The last leg gets tougher

The last leg gets tougher

Since the functional stretch of the Bangalore Metro is so limited, there are very few citizens who can depend on it for the entirety of their commute. Capitalising on this fact, autorickshaw drivers in the City now group in makeshift stands around the stations on the MG Road-Byapanahalli line, charging exorbitant fares for the shortest of distances. This problem is somewhat eased around the MG Road station, since rickshaws aren’t allowed on the stretch of road immediately in front of it. Besides this, there’s a prepaid auto stand right opposite. But commuters face problems on a daily basis at stations like Ulsoor, Indiranagar and Byapanahalli, complaining that the last leg of their journey is generally the most stressful.

This is the same policy that autorickshaw drivers employ outside crowded public spaces, like malls, movie theatres and even tech-parks. “They know that there’s going to be a crowd and they won’t have a tough time getting passengers,” says Raghav, a professional. He works in Whitefield and frequently takes the Metro to and from Byapanahalli, where he says that the problem is common. “Besides, when there is a group of autorickshaw drivers and all of them are quoting increasingly ridiculous fares, commuters generally don’t have a choice. There’s very little room to bargain when it comes to pack mentality. It’s exactly what happens outside large office complexes and tech-parks — the rickshaw drivers are convinced that they can get away with any price they choose to demand.”

This is especially the case during peak hours, when commuters are in a rush and don’t have the time to bargain. “I frequently experience this problem at the Ulsoor Metro station,” says PLN Murthy, a taekwondo instructor. The general perception is that autorickshaw drivers fleece outsiders, taking advantage of the fact that they don’t know much about the routes in the City. But Murthy has a different opinion — he feels that Bangaloreans are equally harassed during their daily commute to work.

“Despite being a localite, I still face issues. The autorickshaw drivers charge random fares and the question of putting the meter on never arises,” he adds. He’s quick to mention, though, that there are some exceptions to the rule. “Not all autorickshaw drivers are this thoughtless — some of them insist on plying only by meter. Unfortunately, they are a minority.”

Srinidhi, a student, has also faced this problem. In fact, he says that it isn’t restricted to peak hours. “I’ve faced this problem at night as well. My family and I were trying to get an autorickshaw outside one of the Metro stations and all of them were asking for double the fare. People are generally in a hurry after disembarking from the Metro and the drivers take advantage of this.
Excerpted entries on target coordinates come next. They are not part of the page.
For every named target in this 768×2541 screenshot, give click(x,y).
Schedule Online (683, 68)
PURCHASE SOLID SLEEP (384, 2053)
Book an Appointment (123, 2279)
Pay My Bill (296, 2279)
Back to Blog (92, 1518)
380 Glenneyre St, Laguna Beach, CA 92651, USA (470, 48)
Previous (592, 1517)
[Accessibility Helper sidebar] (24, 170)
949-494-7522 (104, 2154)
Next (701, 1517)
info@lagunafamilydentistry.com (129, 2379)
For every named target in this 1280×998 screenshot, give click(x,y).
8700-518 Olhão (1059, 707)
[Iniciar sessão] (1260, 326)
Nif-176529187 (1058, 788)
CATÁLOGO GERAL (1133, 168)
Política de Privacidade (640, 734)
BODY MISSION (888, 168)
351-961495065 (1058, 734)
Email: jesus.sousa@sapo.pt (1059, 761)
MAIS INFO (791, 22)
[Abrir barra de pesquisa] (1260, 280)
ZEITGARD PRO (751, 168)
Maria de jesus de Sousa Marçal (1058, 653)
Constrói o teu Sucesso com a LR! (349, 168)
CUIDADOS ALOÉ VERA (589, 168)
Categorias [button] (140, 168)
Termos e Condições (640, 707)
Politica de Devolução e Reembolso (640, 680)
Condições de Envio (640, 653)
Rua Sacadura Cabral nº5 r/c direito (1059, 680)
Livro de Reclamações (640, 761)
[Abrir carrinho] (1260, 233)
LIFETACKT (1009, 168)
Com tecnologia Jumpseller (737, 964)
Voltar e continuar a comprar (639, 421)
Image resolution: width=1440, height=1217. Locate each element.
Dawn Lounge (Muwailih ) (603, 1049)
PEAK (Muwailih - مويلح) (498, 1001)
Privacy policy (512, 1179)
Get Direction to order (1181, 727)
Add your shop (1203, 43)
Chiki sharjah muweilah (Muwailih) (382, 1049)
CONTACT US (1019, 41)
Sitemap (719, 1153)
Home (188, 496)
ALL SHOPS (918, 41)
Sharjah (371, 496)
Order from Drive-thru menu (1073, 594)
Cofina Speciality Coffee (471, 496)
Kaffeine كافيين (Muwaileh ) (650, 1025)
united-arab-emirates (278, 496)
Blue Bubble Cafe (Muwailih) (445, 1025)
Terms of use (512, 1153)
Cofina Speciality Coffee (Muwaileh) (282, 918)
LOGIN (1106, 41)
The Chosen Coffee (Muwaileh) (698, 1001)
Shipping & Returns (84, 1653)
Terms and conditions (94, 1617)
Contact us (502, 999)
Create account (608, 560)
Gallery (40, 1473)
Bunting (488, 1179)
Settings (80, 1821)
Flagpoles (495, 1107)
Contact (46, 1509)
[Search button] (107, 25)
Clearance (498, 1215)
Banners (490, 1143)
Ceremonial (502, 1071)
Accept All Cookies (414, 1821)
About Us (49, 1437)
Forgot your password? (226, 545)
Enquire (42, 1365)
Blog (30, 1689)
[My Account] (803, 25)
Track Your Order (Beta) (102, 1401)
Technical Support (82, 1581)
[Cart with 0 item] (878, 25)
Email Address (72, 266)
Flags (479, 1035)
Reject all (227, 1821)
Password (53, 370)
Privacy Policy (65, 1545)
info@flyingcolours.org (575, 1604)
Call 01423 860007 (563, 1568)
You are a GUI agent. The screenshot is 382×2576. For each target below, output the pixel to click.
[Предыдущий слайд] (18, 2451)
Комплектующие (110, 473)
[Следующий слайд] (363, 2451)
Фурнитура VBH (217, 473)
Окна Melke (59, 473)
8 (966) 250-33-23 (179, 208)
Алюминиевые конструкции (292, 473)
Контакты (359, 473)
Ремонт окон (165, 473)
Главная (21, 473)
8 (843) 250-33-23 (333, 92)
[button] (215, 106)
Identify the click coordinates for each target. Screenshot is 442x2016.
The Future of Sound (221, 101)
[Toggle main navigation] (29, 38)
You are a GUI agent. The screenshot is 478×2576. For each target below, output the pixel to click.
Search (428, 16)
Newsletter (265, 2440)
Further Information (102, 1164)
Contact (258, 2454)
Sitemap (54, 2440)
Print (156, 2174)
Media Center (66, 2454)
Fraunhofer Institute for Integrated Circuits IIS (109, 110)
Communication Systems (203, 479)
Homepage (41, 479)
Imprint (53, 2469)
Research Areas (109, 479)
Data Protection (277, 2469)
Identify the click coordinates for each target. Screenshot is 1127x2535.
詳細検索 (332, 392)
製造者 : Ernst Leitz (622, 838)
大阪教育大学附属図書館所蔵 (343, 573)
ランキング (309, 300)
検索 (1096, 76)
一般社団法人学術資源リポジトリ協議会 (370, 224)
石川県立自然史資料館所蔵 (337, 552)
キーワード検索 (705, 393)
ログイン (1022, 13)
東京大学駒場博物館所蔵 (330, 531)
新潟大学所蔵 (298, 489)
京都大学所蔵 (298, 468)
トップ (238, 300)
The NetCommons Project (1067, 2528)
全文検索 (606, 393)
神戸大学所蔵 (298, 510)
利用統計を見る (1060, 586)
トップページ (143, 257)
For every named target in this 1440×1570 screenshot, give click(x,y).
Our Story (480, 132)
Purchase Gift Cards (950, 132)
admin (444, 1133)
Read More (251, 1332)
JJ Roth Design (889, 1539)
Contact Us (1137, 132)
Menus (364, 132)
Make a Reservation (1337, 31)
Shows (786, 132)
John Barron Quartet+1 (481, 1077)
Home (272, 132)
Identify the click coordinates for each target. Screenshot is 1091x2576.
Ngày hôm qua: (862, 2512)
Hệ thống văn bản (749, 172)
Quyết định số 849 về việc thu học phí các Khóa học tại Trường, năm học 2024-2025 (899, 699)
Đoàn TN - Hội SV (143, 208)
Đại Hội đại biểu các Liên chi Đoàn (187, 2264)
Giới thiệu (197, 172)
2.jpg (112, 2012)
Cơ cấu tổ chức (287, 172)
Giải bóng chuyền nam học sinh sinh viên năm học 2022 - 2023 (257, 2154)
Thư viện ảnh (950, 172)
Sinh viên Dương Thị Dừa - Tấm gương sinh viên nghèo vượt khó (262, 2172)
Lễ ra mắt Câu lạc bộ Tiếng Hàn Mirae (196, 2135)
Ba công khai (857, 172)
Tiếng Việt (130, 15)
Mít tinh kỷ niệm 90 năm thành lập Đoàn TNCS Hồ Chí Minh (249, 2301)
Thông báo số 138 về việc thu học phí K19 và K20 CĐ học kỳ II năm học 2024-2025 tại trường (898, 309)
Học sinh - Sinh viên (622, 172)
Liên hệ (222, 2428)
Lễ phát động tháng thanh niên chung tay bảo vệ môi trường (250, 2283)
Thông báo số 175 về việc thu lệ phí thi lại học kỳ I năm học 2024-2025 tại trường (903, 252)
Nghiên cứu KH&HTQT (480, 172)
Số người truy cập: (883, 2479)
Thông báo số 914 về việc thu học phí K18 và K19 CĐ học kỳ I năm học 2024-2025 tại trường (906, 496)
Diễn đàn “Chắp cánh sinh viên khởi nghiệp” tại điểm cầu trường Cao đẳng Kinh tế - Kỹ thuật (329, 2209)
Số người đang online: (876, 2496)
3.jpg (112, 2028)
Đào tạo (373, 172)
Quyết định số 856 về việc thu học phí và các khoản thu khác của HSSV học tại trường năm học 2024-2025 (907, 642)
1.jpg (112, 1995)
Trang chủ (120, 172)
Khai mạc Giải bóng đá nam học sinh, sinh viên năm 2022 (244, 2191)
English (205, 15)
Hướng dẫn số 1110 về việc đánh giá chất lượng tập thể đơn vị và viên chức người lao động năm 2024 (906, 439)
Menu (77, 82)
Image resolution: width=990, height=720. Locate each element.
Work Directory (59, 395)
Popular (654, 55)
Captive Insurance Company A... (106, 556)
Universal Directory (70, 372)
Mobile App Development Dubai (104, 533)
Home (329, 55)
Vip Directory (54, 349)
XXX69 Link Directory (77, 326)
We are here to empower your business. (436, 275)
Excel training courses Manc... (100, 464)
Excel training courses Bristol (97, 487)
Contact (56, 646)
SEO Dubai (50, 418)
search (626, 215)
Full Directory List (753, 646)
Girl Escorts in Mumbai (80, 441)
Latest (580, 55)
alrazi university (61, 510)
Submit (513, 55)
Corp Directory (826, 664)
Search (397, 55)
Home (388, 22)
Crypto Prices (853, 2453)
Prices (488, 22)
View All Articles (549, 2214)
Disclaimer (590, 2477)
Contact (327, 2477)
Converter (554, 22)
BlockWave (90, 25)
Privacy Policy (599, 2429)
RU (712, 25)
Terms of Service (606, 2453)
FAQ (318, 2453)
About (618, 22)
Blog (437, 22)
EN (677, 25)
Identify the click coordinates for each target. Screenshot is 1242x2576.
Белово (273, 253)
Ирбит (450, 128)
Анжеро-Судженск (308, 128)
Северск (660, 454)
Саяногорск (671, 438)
It’s also a huge problem for tourists and other visitors to the City,” he says.

Sharanya, a freelance writer who frequents Bangalore because she has family here, believes that increased police presence outside the Metro stations would make a difference. “Commuters don’t have a problem in front of the MG Road station because there’s a prepaid stand there. This is especially helpful since the area is a hotspot for tourists, who want to shop or try out eateries on Brigade Road — many of them aren’t aware of the routes and rates in the City. If more such stands were to be set up, it would definitely make a difference to commuters,” she concludes.